A great many important historical events occurred during the reign of Charles II (1660-1685), including the last outbreak of the plague and the Great Fire. But Charles himself is most remembered today for his love life, unique among English kings. Charles loved women, and women loved him. From high-born ladies to lowly milkmaids, women of every rank found him pretty near irresistible.
It wasn’t just that he was king. Charles genuinely liked women, particularly clever, amusing women who could entertain them with their wit as well as in his bed, and they clearly returned the favor many times over.
No one knows the exact number of women Charles had sex with in his lifetime. It was not uncommon for him to call upon one mistress in the afternoon, visit his queen’s bed in the evening, frolic with another mistress after that, and then wind up the night at a brothel. The man famously required almost no sleep.
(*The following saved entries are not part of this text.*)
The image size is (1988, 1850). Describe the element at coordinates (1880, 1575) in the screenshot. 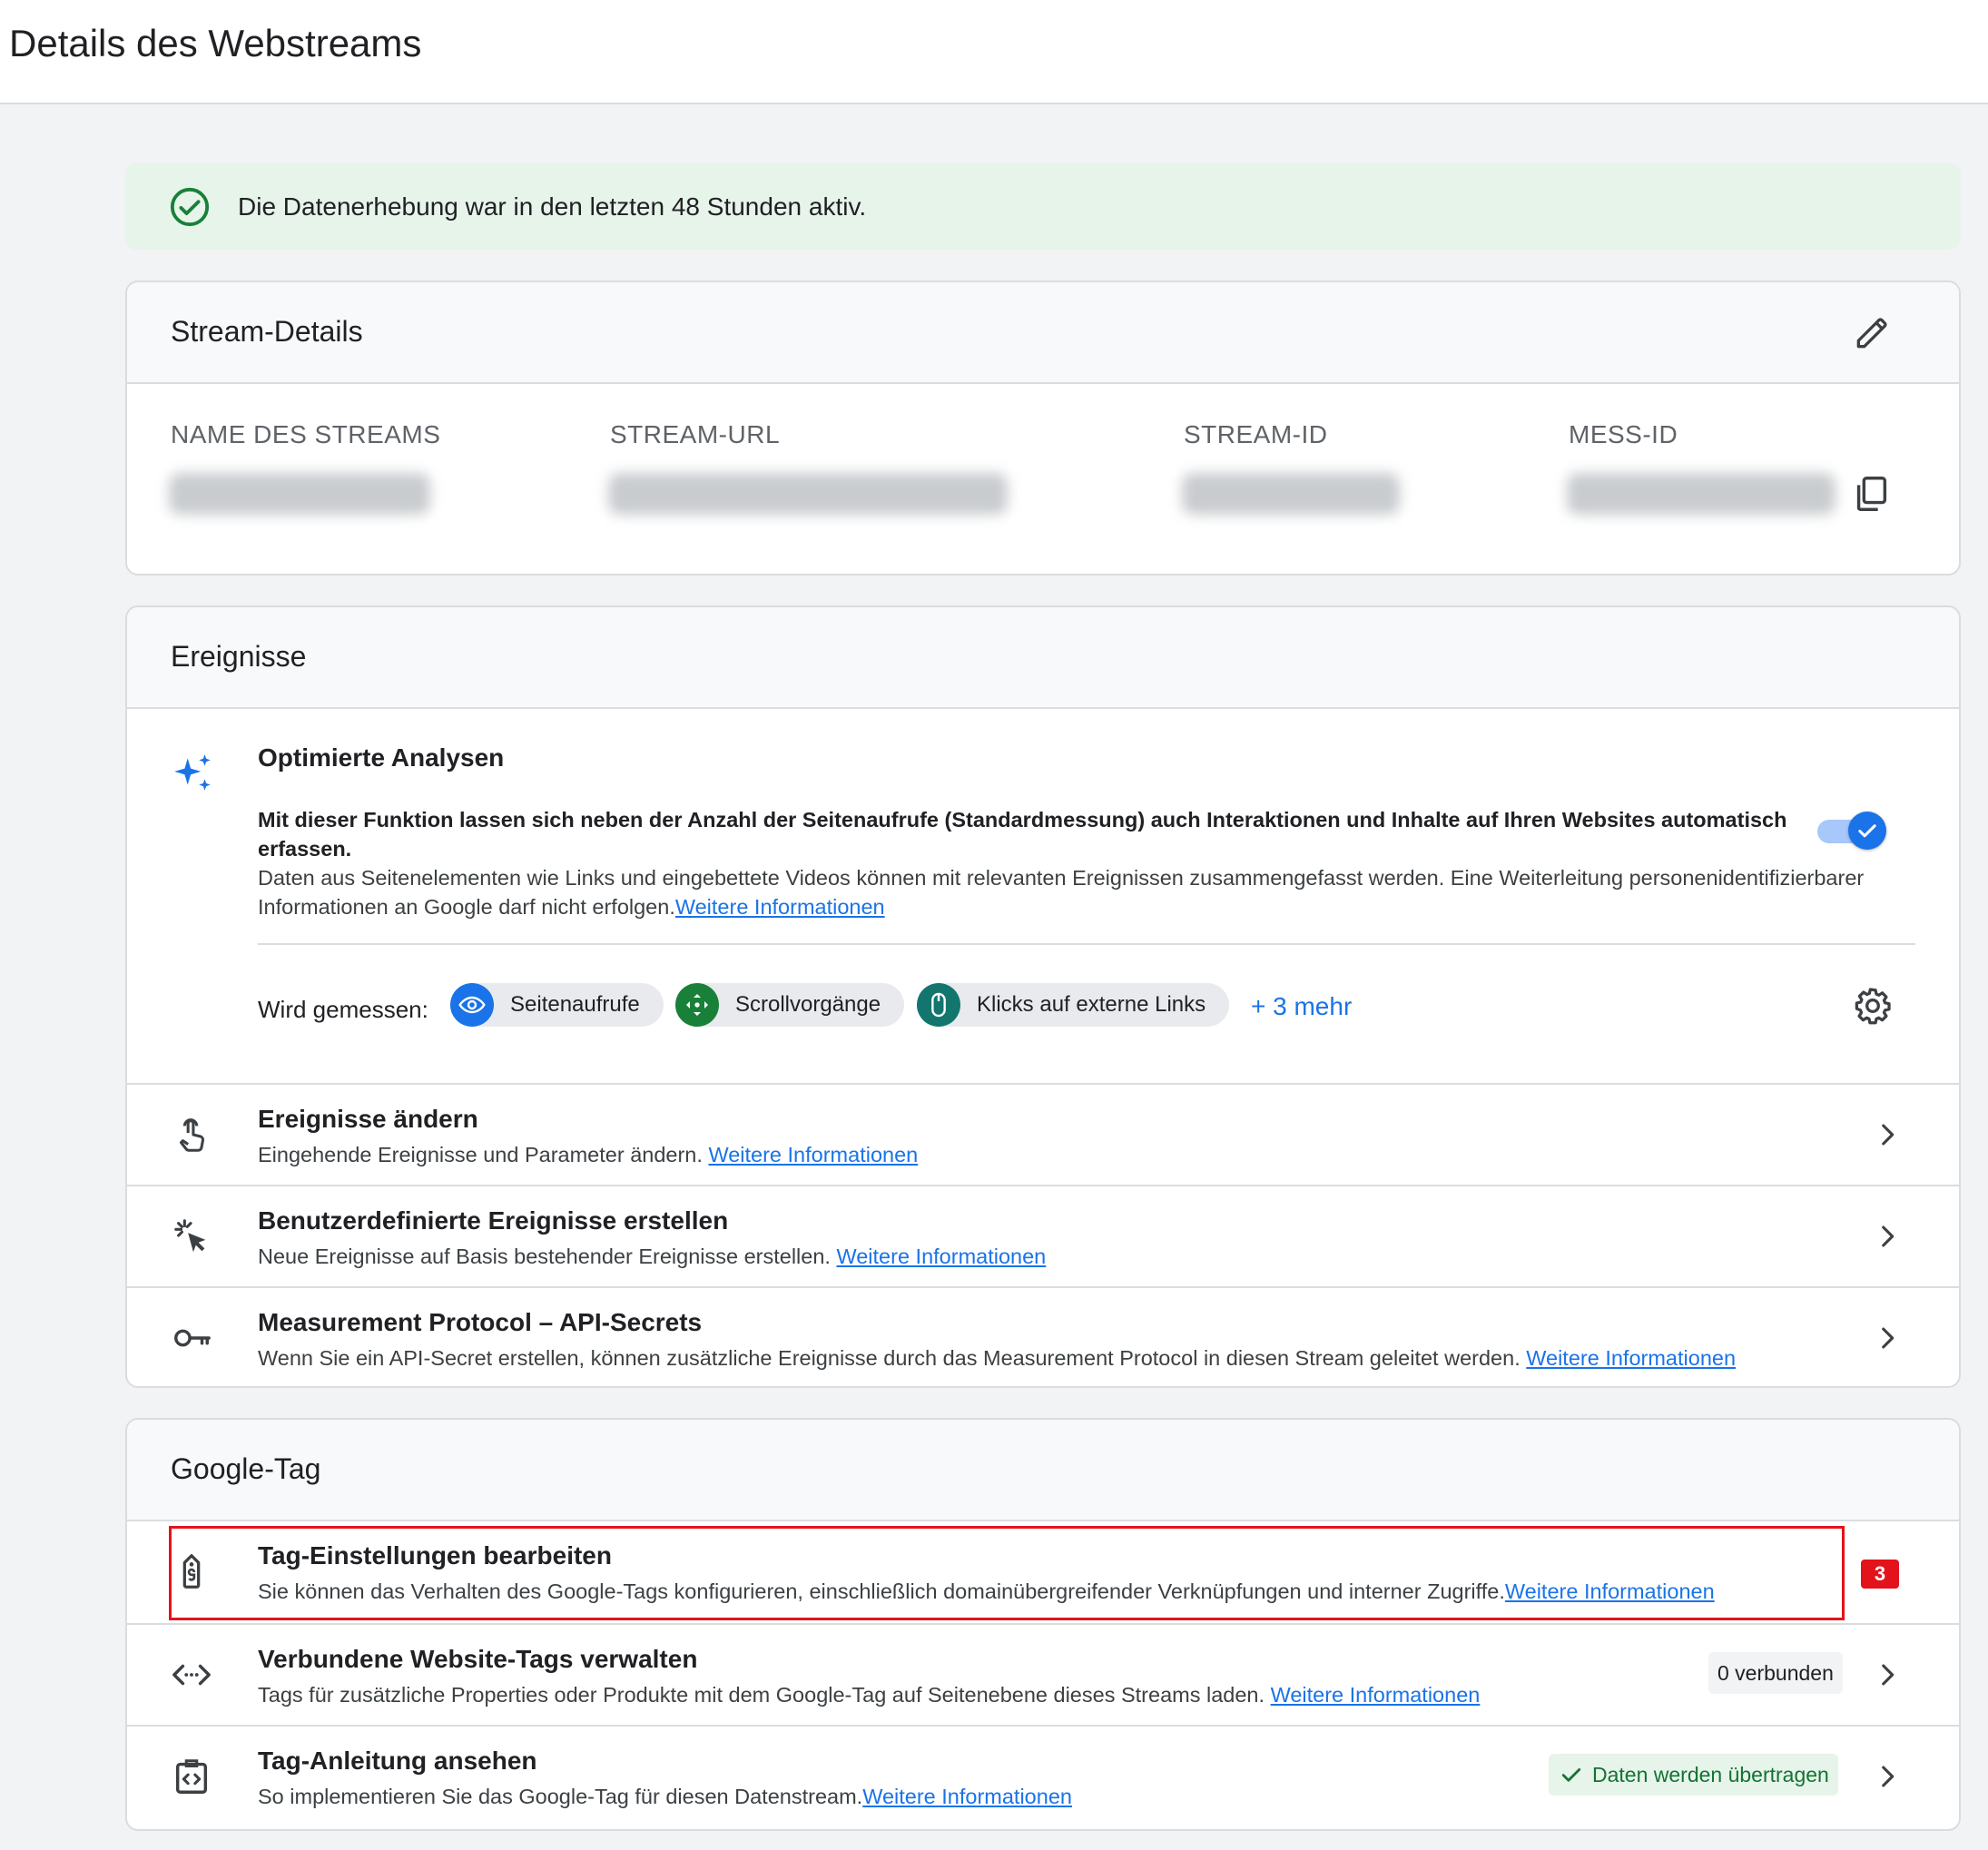

I see `annotation-number-badge: 3` at that location.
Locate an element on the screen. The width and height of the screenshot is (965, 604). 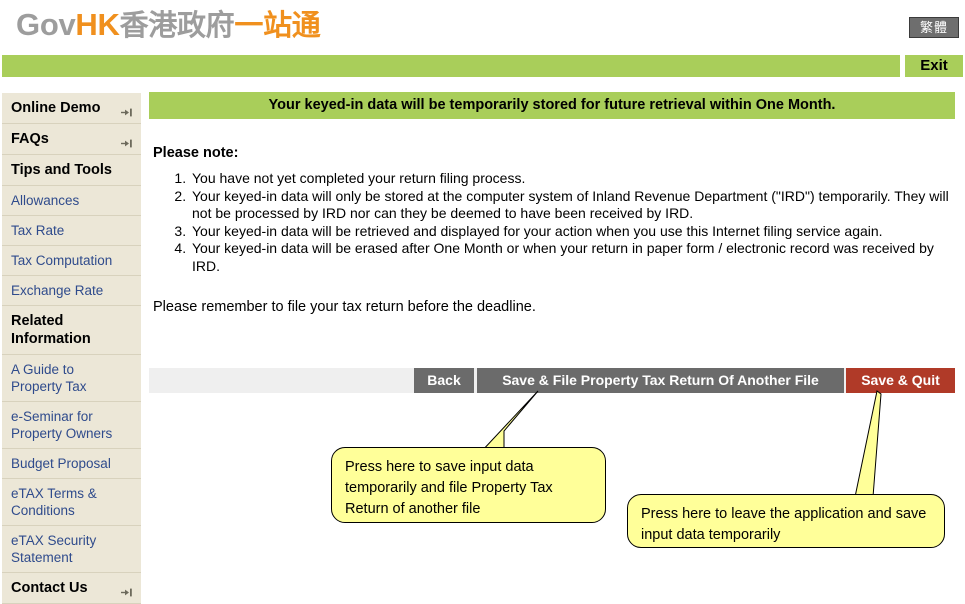
sidebar-item-a-guide-to-property-tax: A Guide to Property Tax is located at coordinates (72, 378).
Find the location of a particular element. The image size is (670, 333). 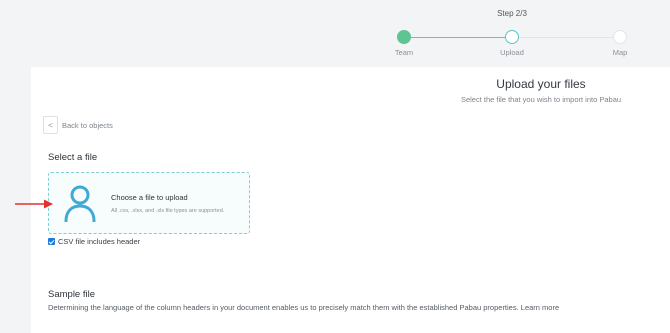

step-count: Step 2/3 is located at coordinates (512, 14).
In addition to his wife and queen, Catherine of Braganza, Charles kept three main mistresses over the course of his reign: Barbara Villiers Palmer, Nell Gwyn, and Louise de Keroualle. These were the women rewarded with titles, houses, estates, incomes, and jewels, and political power. There were far more who only received the pleasure of the royal person, and perhaps a coin or two besides.
The greatest irony of Charles’s reign is that while he sired fourteen natural children (!) that he acknowledged with titles, his queen never bore him a legitimate son and heir. At his death in 1685, Charles’s crown passed to his incompetent brother James. The Glorious Revolution of 1688 followed soon after, and England never again had a ruler who was quite as merry as Charles, the “Merrie Monarch.”